## PROBLEMS:
[A] Answer these using the passage on design management:
(i) What kind of process does Best say design is?
(ii) What does management deal with?
(iii) What does design need from management?
[B] Retype everything in the passage on design management from "It is difficult to define" down to "administering a business.", keeping every word and mark unchanged.

## SOURCE:
══════════════════════════════

It is difficult to define design management just like it is difficult to have a normative definition of design or management. Best  tries to explain design and management as separate entities to start with. According to her design is a people-centred, problem-solving process. It is both a ‘verb’ (to plan, to create or to advice) and a noun (a form and function). On the other hand management deals with the people and processes involved in managing, organising, controlling and administering a business.
She argues that when the world of business and management focuses more on financial rewards and profit-making incentives and invest little in people-centred, problem-solving process of design, the advantages of design may be lost if not sheltered from the traditional controls and incentives. Therefore, businesses need an appreciation of inter-disciplinary design processes and practices but equally design also needs the protection and restraints of an efficient and effective management framework. Designers need to be aware of the standard business and management processes and practices, equally design management needs to look at the successful management of the people, projects, processes and procedures, services, environments and experiences as well as of the relationships between different disciplines and different roles .

══════════════════════════════

## SUPPLIED MATERIAL:
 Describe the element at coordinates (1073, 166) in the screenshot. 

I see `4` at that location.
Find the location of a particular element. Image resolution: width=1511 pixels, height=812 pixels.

══════════════════════════════

## TASK-BY-TASK RESULTS:
[A]
(i) A people-centred, problem-solving process.
(ii) The people and processes involved in managing, organising, controlling and administering a business.
(iii) The protection and restraints of an efficient and effective management framework.

[B]
It is difficult to define design management just like it is difficult to have a normative definition of design or management. Best  tries to explain design and management as separate entities to start with. According to her design is a people-centred, problem-solving process. It is both a ‘verb’ (to plan, to create or to advice) and a noun (a form and function). On the other hand management deals with the people and processes involved in managing, organising, controlling and administering a business.